┌────────
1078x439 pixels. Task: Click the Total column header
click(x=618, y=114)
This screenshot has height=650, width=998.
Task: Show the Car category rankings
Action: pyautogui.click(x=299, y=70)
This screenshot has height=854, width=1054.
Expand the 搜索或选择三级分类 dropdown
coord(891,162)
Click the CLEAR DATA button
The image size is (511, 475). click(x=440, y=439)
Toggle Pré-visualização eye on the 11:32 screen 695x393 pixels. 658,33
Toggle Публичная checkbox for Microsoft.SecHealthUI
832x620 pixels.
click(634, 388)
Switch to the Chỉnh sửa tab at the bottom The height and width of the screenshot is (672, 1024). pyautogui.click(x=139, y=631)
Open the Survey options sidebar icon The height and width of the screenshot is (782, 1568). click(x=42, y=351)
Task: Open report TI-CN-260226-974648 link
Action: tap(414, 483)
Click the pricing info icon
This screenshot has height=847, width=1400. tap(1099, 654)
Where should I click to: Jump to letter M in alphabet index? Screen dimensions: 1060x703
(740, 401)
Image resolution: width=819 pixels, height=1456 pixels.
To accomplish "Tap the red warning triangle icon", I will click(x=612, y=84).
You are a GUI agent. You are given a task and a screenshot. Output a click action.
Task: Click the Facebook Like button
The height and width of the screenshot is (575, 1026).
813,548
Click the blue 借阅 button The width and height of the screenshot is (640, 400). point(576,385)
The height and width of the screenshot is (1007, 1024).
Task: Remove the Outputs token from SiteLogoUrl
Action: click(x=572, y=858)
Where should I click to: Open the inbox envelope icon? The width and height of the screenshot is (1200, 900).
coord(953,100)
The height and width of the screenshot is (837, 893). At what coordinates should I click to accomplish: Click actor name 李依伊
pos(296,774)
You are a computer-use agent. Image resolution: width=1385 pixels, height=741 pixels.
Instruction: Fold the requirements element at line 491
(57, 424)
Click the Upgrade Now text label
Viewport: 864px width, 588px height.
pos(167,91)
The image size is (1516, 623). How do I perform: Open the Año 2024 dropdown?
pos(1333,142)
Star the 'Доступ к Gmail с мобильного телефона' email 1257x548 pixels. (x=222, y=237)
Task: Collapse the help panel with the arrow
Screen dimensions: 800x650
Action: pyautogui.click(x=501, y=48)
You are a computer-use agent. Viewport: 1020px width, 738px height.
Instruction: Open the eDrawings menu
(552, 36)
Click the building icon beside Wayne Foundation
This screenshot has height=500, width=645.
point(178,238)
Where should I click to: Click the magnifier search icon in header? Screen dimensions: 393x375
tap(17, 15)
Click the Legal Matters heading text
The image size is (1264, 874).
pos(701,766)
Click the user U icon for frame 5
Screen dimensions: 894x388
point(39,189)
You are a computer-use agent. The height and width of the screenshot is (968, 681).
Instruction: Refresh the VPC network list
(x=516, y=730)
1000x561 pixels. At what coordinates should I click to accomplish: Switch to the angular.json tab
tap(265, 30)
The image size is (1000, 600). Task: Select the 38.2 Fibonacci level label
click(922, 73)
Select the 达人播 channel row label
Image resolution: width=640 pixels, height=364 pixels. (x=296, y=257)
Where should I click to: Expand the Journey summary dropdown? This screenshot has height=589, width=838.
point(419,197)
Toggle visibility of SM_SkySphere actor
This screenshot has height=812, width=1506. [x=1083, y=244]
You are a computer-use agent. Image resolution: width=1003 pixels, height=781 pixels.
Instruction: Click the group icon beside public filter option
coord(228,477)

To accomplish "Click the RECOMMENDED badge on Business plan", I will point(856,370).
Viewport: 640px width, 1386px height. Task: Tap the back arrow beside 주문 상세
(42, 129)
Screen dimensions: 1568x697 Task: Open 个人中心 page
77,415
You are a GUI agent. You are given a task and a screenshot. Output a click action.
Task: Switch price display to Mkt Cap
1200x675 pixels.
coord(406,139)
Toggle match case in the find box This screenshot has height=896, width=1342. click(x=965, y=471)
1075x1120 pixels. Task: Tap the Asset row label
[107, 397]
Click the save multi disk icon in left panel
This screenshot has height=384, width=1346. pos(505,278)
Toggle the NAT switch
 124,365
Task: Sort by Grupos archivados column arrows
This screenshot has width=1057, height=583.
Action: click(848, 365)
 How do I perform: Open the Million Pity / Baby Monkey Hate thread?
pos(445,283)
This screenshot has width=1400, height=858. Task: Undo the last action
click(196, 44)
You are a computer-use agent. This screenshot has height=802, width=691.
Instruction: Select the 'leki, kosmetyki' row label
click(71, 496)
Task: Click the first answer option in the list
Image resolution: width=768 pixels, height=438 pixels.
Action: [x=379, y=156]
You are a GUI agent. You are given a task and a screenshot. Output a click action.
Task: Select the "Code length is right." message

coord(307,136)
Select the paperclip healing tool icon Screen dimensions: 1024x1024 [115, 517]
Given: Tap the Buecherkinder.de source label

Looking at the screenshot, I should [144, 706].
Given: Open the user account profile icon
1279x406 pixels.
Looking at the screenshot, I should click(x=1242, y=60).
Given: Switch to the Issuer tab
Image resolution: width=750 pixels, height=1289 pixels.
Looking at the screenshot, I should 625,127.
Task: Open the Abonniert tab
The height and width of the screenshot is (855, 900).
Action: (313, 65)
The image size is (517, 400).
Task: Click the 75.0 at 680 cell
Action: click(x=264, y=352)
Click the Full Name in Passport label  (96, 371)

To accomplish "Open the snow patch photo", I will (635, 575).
└────────
= PROMPT =
Please make an exact copy of the lines above from the line with "Instruction: Fold the" through the line with "Task: Collapse the help panel with the arrow", both ends included.

= TASK RESULT =
Instruction: Fold the requirements element at line 491
(57, 424)
Click the Upgrade Now text label
Viewport: 864px width, 588px height.
pos(167,91)
The image size is (1516, 623). How do I perform: Open the Año 2024 dropdown?
pos(1333,142)
Star the 'Доступ к Gmail с мобильного телефона' email 1257x548 pixels. (x=222, y=237)
Task: Collapse the help panel with the arrow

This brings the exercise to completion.